▶

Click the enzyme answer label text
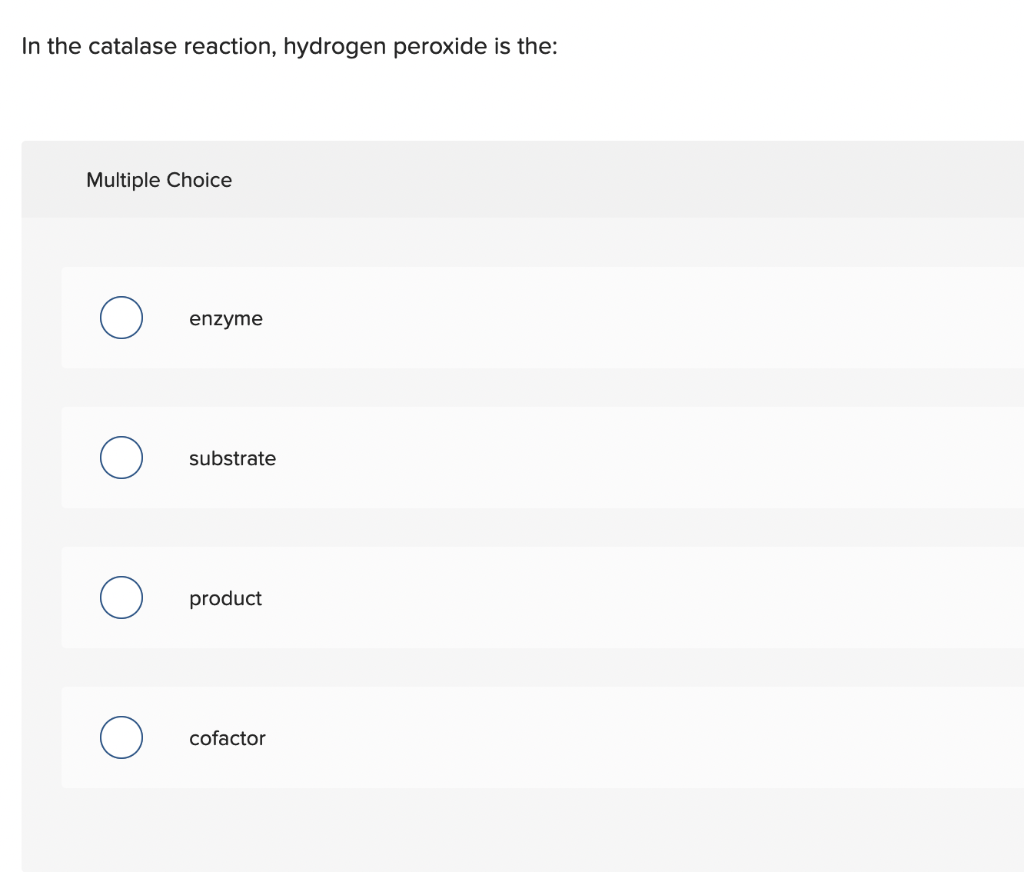 (226, 318)
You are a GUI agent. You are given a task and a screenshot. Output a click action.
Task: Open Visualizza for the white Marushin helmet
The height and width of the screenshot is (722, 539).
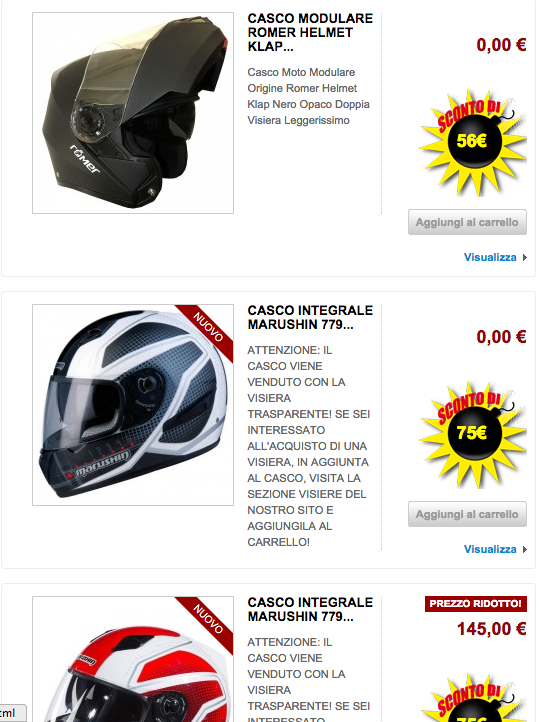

◀

▶ **Your assignment**:
Write out the data exactly, and exclude every picture it holds.

▶ **Response area**:
Click the enzyme answer label text
 (226, 318)
You are a GUI agent. You are given a task and a screenshot. Output a click action.
Task: Open Visualizza for the white Marushin helmet
The height and width of the screenshot is (722, 539).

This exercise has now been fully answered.